| The data |
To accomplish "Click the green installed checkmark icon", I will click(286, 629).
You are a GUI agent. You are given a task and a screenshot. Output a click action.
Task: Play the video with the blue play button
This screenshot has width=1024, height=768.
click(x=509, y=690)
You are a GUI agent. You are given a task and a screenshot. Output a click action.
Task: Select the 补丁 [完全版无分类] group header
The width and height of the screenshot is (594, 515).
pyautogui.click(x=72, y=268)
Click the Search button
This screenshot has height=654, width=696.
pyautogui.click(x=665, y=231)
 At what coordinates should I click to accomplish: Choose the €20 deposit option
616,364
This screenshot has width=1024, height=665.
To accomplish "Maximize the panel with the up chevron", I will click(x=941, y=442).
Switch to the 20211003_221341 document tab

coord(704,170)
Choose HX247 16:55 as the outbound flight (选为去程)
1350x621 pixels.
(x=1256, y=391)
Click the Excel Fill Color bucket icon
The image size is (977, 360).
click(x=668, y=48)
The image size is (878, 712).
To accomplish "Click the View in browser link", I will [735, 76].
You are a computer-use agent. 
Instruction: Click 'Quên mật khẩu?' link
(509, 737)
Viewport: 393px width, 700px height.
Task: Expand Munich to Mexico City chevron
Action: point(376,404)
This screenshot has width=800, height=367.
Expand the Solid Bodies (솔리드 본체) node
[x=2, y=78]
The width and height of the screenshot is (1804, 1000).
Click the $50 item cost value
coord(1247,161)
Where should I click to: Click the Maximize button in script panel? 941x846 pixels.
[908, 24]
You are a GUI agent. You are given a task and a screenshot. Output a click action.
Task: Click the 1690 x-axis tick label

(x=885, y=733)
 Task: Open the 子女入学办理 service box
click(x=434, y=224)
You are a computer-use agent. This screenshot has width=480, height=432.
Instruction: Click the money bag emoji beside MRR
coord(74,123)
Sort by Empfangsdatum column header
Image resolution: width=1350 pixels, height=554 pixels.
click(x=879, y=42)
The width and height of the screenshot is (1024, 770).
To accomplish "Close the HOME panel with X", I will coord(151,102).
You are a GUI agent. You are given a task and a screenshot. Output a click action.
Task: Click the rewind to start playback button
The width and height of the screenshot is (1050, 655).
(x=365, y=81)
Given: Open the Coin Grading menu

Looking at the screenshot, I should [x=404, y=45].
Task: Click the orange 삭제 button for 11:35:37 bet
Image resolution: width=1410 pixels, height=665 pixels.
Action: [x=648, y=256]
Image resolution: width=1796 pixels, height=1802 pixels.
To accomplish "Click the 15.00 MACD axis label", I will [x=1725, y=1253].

| Exercise |
Your task is to quote all of the data word for word.

| Exercise output |
To accomplish "Click the green installed checkmark icon", I will click(286, 629).
You are a GUI agent. You are given a task and a screenshot. Output a click action.
Task: Play the video with the blue play button
This screenshot has width=1024, height=768.
click(x=509, y=690)
You are a GUI agent. You are given a task and a screenshot. Output a click action.
Task: Select the 补丁 [完全版无分类] group header
The width and height of the screenshot is (594, 515).
pyautogui.click(x=72, y=268)
Click the Search button
This screenshot has height=654, width=696.
pyautogui.click(x=665, y=231)
 At what coordinates should I click to accomplish: Choose the €20 deposit option
616,364
This screenshot has width=1024, height=665.
To accomplish "Maximize the panel with the up chevron", I will click(x=941, y=442).
Switch to the 20211003_221341 document tab

coord(704,170)
Choose HX247 16:55 as the outbound flight (选为去程)
1350x621 pixels.
(x=1256, y=391)
Click the Excel Fill Color bucket icon
The image size is (977, 360).
click(x=668, y=48)
The image size is (878, 712).
To accomplish "Click the View in browser link", I will [735, 76].
You are a computer-use agent. 
Instruction: Click 'Quên mật khẩu?' link
(509, 737)
Viewport: 393px width, 700px height.
Task: Expand Munich to Mexico City chevron
Action: point(376,404)
This screenshot has width=800, height=367.
Expand the Solid Bodies (솔리드 본체) node
[x=2, y=78]
The width and height of the screenshot is (1804, 1000).
Click the $50 item cost value
coord(1247,161)
Where should I click to: Click the Maximize button in script panel? 941x846 pixels.
[908, 24]
You are a GUI agent. You are given a task and a screenshot. Output a click action.
Task: Click the 1690 x-axis tick label

(x=885, y=733)
 Task: Open the 子女入学办理 service box
click(x=434, y=224)
You are a computer-use agent. This screenshot has width=480, height=432.
Instruction: Click the money bag emoji beside MRR
coord(74,123)
Sort by Empfangsdatum column header
Image resolution: width=1350 pixels, height=554 pixels.
click(x=879, y=42)
The width and height of the screenshot is (1024, 770).
To accomplish "Close the HOME panel with X", I will coord(151,102).
You are a GUI agent. You are given a task and a screenshot. Output a click action.
Task: Click the rewind to start playback button
The width and height of the screenshot is (1050, 655).
(x=365, y=81)
Given: Open the Coin Grading menu

Looking at the screenshot, I should [x=404, y=45].
Task: Click the orange 삭제 button for 11:35:37 bet
Image resolution: width=1410 pixels, height=665 pixels.
Action: [x=648, y=256]
Image resolution: width=1796 pixels, height=1802 pixels.
To accomplish "Click the 15.00 MACD axis label", I will [x=1725, y=1253].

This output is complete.